Wumpf / IncludeToolbox

Visual Studio extension to format, prune, and inspect include directives.
https://marketplace.visualstudio.com/items?itemName=Wumpf.IncludeToolbox
MIT License
51 stars 22 forks source link

Add support for running the addin in VS2019 #68

Closed pjwhams closed 5 years ago

pjwhams commented 5 years ago

For #67 - added some extra classes to enable use of the addin in VS2019. Unfortunately though I can't actually generate the .vsix file in VS2017 (the .dll builds ok, just doesn't generate the .vsix) so I'm unable to test it.

Wumpf commented 5 years ago

Why do you need to generate the vsix in 2017 when you ported the whole thing to 2019? I'll take a stab at the whole thing myself soon

pjwhams commented 5 years ago

I'm building on VS2017, but creating a version of the addin that works on VS2019

dakotahawkins commented 5 years ago

@Wumpf For what it's worth, I recently tried building it in 2017 (couple of months ago, now) and for the life of me I couldn't get it to work. I couldn't find a documented reason for it and everything seemed to be set up correctly. I was going to look at it but the only thing I could think to do is re-create the solution project-by-project.

Wumpf commented 5 years ago

Probably depends on the update-version of 2017, haven't updated mine in quite a while. Quickly tried converting & building in 2019 yesterday evening. It looks promising at first but then is a total mess - the errors I'm getting aren't even deterministic. At some point it supposedly built all fine but didn't work at all. Recreating the projects might be an "easy" out, but let's see how compatibility with 2017 will then play along (I don't mind kicking out 2015 at this point)

dakotahawkins commented 5 years ago

I don't think compatibility with previous versions was the problem, iirc it was the link-time inter-project dependencies. The vsix build step wanted to find DLLs somewhere they weren't, though there was absolutely zero indication anything was configured incorrectly. It was like a post-build copy of an output DLL wasn't happening in time for the vsix to build, despite all the project outputs and interdependencies being set correctly. Turning the build logs all the way up to max didn't help much, I could tell that was the case but there wasn't a reason for it.

I did try recreating some of the projects, though there weren't any applicable differences between those and the original ones. It eventually (and I don't know how) managed to build, so I took the vsix and gave up trying to figure out why it didn't work most of the time. I had kind-of hoped maybe that problem would be resolved in 2019, but maybe it isn't.

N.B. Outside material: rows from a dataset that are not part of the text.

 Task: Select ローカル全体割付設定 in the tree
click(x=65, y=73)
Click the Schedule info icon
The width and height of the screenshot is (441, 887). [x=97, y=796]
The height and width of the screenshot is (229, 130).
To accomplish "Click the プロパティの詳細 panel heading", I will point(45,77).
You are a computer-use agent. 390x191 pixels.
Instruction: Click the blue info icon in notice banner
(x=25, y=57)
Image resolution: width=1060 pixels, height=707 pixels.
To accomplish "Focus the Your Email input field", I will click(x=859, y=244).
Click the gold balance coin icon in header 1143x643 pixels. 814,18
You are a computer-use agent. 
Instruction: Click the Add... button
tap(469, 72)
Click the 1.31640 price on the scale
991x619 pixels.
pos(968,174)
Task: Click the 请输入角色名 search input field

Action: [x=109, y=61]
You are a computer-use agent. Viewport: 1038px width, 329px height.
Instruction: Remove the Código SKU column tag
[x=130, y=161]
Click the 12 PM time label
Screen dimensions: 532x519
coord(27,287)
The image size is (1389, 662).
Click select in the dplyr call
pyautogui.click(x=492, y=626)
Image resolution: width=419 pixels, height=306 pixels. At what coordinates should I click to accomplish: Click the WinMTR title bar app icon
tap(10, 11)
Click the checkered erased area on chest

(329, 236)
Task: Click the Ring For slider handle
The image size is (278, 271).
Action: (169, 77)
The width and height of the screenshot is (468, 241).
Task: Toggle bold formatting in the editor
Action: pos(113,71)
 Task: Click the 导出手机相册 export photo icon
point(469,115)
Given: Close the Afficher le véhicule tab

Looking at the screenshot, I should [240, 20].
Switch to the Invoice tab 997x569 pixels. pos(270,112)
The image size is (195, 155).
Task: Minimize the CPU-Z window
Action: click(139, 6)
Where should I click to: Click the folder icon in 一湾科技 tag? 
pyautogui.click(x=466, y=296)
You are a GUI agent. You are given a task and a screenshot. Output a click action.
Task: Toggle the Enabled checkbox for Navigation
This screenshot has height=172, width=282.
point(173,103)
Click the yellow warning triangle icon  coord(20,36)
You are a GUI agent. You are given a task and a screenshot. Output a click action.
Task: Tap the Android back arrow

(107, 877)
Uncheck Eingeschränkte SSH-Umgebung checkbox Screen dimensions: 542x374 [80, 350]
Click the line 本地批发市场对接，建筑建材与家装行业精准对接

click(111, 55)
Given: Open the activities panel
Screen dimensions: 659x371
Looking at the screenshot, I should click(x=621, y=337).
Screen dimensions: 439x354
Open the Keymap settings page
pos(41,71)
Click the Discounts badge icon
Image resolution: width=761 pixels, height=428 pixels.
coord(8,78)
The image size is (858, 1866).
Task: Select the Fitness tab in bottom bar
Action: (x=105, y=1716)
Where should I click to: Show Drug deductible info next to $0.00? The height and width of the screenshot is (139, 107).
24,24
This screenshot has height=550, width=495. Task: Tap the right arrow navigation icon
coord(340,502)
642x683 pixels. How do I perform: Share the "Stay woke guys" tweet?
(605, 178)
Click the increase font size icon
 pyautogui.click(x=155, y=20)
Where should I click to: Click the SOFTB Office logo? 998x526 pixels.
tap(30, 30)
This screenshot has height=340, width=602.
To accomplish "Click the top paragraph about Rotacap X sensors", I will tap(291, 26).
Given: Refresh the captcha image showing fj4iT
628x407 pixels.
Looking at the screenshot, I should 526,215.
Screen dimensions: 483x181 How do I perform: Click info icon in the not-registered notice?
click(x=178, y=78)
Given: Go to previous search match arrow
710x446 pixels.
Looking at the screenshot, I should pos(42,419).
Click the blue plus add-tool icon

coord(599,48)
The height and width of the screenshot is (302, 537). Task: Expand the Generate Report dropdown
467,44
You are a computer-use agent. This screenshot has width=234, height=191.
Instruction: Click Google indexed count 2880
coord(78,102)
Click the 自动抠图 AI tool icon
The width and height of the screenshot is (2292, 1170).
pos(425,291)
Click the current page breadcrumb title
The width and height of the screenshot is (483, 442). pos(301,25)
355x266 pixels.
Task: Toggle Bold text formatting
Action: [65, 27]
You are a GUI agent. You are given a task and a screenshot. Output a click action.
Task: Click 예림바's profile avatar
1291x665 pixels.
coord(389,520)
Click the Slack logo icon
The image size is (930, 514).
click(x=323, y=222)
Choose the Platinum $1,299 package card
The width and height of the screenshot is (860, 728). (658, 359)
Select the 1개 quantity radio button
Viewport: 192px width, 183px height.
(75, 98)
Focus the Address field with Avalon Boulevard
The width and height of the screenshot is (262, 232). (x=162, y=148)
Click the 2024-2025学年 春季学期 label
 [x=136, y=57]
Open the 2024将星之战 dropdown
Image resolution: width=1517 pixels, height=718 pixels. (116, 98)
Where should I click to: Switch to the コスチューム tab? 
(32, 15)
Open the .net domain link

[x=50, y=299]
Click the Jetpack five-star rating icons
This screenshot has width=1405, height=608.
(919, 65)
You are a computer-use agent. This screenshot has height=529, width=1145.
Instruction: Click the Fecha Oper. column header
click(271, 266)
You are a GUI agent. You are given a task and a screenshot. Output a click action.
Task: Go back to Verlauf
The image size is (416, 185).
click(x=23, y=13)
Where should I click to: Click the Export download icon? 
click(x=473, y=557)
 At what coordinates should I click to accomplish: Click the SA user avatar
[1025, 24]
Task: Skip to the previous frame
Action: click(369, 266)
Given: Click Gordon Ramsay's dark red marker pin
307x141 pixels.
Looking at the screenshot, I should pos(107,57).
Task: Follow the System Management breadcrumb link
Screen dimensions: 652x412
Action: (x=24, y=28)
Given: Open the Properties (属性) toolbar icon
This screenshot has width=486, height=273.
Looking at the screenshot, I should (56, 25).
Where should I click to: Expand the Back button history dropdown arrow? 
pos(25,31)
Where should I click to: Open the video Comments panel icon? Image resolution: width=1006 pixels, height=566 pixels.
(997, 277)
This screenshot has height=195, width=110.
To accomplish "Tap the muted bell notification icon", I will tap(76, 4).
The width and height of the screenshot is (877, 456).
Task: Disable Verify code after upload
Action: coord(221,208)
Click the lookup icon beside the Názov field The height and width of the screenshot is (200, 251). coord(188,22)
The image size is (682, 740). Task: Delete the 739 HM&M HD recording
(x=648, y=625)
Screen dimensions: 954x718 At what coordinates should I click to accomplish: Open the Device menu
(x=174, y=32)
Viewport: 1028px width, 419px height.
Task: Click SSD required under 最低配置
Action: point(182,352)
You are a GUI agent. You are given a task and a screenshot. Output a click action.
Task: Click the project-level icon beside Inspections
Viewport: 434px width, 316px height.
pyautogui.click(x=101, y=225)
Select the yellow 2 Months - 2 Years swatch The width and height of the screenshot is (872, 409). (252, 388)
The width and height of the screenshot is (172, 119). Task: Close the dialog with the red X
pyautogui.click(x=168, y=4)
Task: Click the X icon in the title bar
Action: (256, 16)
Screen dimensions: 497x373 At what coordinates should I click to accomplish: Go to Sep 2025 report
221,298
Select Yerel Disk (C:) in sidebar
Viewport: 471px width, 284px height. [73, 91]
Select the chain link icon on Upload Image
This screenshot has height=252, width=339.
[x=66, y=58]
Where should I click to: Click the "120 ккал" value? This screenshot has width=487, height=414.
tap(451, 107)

Wumpf commented 5 years ago

I managed to recreate the project in VS2019, got VSIX building and have it up and running in vs2019. Tbh I don't really understand what is different from what I tried previously :-/ ... https://github.com/Wumpf/IncludeToolbox/tree/vs2019-compatibility I need to get tests running again and confirm that vs2017 still works. I'm quite sure I broke vs2015, but I am less sure if I still care at this point. VS Marketplace sadly doesn't give me any telemetry on actual usage.

@pjwhams hope you don't mind if I close your PR off and go with my version from here. Thanks for the effort, you definitely gently pushed me into looking at this sooner ;)

pjwhams commented 5 years ago

@pjwhams hope you don't mind if I close your PR off and go with my version from here. Thanks for the effort, you definitely gently pushed me into looking at this sooner ;)

Not at all! Thanks for keeping this project active. I'm trying to get back up to speed with writing VS addins after not touching them for a long time, so this was a useful refresher.